A Chinese woman in worn slippers halted by their table and gave a surly jerk of her head to show that she was ready to take their order.

“I’ll have a number five,” said Cat. “What about you, Freya?”

“I couldn’t eat.”

“Of course, you can eat. Now hurry up and decide.”

Freya stared at the inscrutable menu. A Bloody Mary with extra Tabasco was what she wanted, but they didn’t serve alcohol here. The restaurant specialized in
tong shui
, a type of Chinese health food that tasted good but had an eye-of-newt and toe-of-frog quality that always made her scrutinize each mouthful for alien substances.

“You choose,” she said. “Nothing with more than four legs.”

When the waitress had gone, Freya finished her story, then sank her chin in her hands and fixed Cat with a mournful look. “Be honest, Cat. Why doesn’t Michael want to marry me? What’s wrong with me?”

“Nothing!” Cat was gloriously emphatic. “You’re gorgeous, smart, funny. What’s wrong with
him
is the question. If I could get my hands on that Michael, I’d feed him through my mincing attachment. Hmmm . . . Minced Michael—I could add him to my collection.”

Cat always invented epithets for her men. There’d been Simian Simon, Rod the Bod, Dandruff Dylan. It was her form of self-defense when relationships ended. But they weren’t talking about Cat’s men. Freya wrenched the subject back to herself.

“I find the only man in New York who actually wants to commit—but he doesn’t want to commit to me. Why not?”

Cat considered. “You don’t think—?”

“What?”

“You don’t think he could have found another woman?”

“Michael? Don’t be ridiculous.”

“In that case, he probably got cold feet. Personally, I blame the media. Every time you open a magazine, there’s another article about how desperate women are to get married. No wonder men are scared. If you ask them to pass the butter they flinch. Ten years ago it was HIV; now it’s single women: the new plague. Run for your lives!”

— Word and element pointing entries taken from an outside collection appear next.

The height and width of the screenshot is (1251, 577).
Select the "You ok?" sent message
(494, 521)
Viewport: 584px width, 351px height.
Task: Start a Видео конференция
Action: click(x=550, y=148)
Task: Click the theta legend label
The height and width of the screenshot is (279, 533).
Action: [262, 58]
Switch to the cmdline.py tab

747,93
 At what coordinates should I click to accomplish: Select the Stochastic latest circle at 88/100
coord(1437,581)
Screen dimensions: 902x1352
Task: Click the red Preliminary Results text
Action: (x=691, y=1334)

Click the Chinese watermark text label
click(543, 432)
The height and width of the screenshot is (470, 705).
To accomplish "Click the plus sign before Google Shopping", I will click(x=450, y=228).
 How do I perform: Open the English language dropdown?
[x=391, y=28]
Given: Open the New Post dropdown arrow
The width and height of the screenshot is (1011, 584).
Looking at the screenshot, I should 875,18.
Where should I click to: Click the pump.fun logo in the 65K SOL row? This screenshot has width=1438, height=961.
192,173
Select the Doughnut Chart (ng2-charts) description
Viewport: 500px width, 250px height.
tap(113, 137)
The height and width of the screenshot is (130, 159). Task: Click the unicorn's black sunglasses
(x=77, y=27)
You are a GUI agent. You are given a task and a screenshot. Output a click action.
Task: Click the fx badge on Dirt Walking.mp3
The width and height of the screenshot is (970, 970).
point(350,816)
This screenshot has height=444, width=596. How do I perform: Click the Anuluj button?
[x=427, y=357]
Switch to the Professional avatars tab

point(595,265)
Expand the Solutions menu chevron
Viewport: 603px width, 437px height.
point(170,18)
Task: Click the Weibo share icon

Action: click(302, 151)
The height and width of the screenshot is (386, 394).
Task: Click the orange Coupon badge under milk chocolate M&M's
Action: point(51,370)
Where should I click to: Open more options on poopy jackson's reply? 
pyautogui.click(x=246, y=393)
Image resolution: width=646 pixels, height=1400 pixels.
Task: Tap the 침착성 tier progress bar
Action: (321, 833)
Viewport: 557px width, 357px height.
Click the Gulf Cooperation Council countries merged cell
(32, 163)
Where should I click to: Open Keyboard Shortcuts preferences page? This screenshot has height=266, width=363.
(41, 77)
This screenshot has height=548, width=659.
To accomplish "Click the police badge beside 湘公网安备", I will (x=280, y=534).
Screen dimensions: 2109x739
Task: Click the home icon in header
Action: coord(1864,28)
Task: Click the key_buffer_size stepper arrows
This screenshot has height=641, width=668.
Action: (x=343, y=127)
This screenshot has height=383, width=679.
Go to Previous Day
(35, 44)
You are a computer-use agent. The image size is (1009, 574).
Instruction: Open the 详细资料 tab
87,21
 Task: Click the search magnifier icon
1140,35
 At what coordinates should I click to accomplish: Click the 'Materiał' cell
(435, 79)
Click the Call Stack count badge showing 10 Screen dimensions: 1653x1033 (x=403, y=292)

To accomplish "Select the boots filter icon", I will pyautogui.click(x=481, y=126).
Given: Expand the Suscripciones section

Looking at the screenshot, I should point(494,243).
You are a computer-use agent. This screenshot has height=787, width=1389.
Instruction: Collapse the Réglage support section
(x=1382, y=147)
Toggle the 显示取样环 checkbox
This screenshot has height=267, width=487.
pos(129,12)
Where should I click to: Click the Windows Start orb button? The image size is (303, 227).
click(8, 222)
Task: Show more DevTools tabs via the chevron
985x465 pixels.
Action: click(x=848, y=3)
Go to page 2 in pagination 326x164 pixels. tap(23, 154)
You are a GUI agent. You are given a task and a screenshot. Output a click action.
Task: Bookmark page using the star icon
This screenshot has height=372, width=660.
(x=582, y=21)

Freya giggled, forgetting for a moment how miserable she was. Cat always made her laugh. They had met years ago, at a tap-dancing class of all places, where Cat had broken her ankle while attempting a double pick-up. Freya, temporarily homeless, had ended up taking care of her and sleeping on her pullout bed. The two of them had bonded over chilled vermouth, fiery
penne all’arabiatta
, old Bruce Springsteen tapes, and killer games of backgammon. Freya had discovered that Cat’s Latin temper, Columbia-educated mind, and I-want-it-and-I-want-it-
now
attitude of the native New Yorker concealed the most generous heart she knew. Cat adored her family, a huge Italian American tribe based in Staten Island. She knew all her neighbors in her apartment block by name. She had a passionate social conscience and contributed hours of free legal work to those who couldn’t afford the fees. Despite her feminist principles, you could make her cry by telling her that Rhett and Scarlett never did get back together again. Their relationship may have started out by Freya looking after Cat, but both knew that the reverse was now true. It was Cat who cooked Freya meals when she was down, listened to her moans about Lola, bought her a potted plant every time she moved apartments (it always died), and picked up the pieces when some man let her down. Freya had many close acquaintances in this town—friends in the art world, a few of the old Brooklyn gang, people who invited her to parties and dinners and did the kissy-kissy bit when they met—but Cat was a real friend. Freya trusted her absolutely.